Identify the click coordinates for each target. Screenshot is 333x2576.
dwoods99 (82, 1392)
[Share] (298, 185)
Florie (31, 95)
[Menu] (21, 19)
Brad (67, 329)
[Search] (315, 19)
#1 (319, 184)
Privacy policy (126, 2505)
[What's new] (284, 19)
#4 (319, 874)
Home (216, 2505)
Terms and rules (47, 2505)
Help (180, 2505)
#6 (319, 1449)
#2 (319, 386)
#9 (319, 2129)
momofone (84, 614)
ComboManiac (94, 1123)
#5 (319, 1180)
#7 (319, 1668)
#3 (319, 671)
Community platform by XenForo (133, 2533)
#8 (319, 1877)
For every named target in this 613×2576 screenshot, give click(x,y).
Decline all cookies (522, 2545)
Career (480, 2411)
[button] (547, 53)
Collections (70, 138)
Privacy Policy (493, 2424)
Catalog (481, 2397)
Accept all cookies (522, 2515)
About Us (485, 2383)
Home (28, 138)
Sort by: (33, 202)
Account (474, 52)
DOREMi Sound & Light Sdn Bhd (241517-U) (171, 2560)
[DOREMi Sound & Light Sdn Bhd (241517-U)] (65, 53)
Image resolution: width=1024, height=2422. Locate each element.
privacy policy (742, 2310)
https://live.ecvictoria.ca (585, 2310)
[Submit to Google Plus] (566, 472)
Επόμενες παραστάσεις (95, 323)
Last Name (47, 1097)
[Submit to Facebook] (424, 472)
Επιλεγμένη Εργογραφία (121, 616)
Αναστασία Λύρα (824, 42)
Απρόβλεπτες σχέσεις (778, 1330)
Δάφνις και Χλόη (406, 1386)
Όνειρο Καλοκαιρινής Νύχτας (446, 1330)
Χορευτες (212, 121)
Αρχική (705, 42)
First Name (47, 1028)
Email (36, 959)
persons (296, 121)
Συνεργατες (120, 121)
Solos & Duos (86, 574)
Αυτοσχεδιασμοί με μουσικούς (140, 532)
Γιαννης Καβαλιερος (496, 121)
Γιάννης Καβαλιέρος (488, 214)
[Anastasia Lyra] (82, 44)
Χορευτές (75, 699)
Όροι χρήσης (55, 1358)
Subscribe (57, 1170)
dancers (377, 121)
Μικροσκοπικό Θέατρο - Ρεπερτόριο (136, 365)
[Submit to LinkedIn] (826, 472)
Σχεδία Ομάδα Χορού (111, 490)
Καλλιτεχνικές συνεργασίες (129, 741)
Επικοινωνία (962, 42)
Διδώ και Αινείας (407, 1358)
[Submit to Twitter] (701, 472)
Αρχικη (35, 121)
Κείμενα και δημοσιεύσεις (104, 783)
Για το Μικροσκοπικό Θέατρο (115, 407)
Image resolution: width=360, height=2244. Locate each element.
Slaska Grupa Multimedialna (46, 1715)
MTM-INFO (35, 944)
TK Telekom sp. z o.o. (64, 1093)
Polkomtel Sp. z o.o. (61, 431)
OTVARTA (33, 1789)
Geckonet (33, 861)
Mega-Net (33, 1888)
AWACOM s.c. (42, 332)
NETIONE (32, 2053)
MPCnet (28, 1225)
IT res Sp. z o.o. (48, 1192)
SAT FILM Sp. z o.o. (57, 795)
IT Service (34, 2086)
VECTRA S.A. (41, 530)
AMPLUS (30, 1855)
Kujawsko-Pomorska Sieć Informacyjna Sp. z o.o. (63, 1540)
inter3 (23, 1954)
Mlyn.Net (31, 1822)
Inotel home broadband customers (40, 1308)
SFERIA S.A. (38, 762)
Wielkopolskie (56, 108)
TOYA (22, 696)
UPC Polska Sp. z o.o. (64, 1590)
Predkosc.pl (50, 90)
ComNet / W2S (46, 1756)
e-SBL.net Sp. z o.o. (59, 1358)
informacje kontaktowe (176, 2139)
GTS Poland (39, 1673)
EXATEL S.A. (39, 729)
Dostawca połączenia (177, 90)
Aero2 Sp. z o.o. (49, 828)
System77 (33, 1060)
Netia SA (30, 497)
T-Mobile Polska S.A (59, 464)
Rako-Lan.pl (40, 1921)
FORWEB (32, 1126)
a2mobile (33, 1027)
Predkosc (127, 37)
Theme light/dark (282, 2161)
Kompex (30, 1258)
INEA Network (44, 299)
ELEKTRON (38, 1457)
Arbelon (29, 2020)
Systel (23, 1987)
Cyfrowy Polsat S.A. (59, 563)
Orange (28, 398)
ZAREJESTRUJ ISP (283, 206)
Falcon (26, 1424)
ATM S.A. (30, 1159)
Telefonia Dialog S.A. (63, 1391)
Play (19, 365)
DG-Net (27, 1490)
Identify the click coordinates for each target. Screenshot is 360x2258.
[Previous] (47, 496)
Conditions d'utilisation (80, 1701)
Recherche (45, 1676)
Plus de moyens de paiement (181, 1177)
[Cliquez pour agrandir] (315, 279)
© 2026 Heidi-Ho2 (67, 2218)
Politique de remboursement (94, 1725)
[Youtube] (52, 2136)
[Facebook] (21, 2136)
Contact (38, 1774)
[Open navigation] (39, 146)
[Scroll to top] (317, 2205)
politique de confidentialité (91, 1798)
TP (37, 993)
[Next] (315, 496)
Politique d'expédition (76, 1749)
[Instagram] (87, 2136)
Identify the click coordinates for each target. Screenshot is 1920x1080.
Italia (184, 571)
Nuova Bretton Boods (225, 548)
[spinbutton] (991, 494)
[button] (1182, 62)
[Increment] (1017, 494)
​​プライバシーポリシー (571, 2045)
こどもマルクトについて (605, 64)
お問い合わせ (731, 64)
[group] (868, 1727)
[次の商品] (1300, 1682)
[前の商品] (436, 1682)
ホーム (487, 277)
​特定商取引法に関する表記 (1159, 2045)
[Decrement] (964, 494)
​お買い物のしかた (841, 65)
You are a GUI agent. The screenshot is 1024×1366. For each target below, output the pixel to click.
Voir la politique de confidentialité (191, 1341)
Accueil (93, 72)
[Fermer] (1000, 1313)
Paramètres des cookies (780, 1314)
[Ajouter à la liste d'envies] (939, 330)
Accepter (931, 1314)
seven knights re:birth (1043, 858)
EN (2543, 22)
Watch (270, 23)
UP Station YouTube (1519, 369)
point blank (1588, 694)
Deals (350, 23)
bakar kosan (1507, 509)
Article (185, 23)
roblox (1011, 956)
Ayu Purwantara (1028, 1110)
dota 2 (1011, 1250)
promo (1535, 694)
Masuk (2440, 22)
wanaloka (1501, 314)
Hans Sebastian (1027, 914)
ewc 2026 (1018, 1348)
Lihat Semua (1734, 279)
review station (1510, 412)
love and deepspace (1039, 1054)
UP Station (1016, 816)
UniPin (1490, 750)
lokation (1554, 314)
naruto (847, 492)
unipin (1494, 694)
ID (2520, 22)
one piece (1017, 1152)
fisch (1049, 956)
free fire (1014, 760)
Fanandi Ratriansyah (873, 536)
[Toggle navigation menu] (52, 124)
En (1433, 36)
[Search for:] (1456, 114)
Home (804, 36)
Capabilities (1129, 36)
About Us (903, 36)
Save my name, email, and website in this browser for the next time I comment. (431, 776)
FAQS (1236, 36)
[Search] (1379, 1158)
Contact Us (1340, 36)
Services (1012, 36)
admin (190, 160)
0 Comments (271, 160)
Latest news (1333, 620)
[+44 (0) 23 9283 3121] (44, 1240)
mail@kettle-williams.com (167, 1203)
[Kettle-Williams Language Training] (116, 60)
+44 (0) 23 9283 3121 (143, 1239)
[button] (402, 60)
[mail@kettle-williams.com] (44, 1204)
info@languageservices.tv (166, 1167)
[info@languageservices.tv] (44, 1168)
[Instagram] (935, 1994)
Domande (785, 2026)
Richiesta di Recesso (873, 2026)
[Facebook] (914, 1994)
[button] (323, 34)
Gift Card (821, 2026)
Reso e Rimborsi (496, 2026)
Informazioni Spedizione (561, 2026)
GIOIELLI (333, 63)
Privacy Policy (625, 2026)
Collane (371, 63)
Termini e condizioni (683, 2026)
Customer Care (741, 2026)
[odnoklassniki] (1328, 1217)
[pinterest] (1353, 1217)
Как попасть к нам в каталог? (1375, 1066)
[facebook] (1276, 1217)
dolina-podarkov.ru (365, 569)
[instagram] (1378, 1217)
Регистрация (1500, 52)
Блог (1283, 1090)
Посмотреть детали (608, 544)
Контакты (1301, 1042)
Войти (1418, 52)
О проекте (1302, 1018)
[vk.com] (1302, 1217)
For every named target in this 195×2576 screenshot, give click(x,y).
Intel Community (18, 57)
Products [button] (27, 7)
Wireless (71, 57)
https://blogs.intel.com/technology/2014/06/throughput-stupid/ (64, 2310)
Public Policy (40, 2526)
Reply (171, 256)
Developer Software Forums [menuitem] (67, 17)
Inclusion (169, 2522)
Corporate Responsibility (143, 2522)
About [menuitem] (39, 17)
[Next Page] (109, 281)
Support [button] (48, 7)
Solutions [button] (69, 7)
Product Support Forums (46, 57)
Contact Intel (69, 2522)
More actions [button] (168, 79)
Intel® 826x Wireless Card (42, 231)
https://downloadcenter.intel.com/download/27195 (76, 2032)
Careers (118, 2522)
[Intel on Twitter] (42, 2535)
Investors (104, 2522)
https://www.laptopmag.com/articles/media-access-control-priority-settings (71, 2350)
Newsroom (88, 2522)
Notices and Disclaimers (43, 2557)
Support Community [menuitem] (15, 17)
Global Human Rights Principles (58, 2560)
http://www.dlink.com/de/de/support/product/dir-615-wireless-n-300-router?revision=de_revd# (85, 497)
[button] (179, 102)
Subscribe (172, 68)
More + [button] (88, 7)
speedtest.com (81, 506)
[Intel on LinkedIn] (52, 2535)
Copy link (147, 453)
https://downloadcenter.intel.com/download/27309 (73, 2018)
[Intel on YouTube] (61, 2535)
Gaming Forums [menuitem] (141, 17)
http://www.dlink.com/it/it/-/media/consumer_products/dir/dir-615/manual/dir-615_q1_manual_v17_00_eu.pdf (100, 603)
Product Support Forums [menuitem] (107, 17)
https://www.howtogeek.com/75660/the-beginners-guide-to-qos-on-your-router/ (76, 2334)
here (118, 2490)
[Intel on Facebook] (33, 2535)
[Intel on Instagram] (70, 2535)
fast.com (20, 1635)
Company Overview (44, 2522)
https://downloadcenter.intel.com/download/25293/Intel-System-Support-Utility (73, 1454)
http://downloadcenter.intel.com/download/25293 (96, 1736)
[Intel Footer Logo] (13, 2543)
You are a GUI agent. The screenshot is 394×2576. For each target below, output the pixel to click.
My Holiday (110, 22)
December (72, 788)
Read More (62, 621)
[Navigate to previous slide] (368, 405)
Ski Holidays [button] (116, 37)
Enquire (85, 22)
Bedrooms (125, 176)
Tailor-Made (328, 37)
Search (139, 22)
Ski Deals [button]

=== EXERCISE PROMPT ===
All that is needed is the exact run of lines above from the line containing "Nuova Bretton Boods (225, 548)" through the line containing "Accueil (93, 72)", both of them included.

=== ANSWER SPACE ===
Nuova Bretton Boods (225, 548)
[spinbutton] (991, 494)
[button] (1182, 62)
[Increment] (1017, 494)
​​プライバシーポリシー (571, 2045)
こどもマルクトについて (605, 64)
お問い合わせ (731, 64)
[group] (868, 1727)
[次の商品] (1300, 1682)
[前の商品] (436, 1682)
ホーム (487, 277)
​特定商取引法に関する表記 (1159, 2045)
[Decrement] (964, 494)
​お買い物のしかた (841, 65)
You are a GUI agent. The screenshot is 1024×1366. For each target below, output the pixel to click.
Voir la politique de confidentialité (191, 1341)
Accueil (93, 72)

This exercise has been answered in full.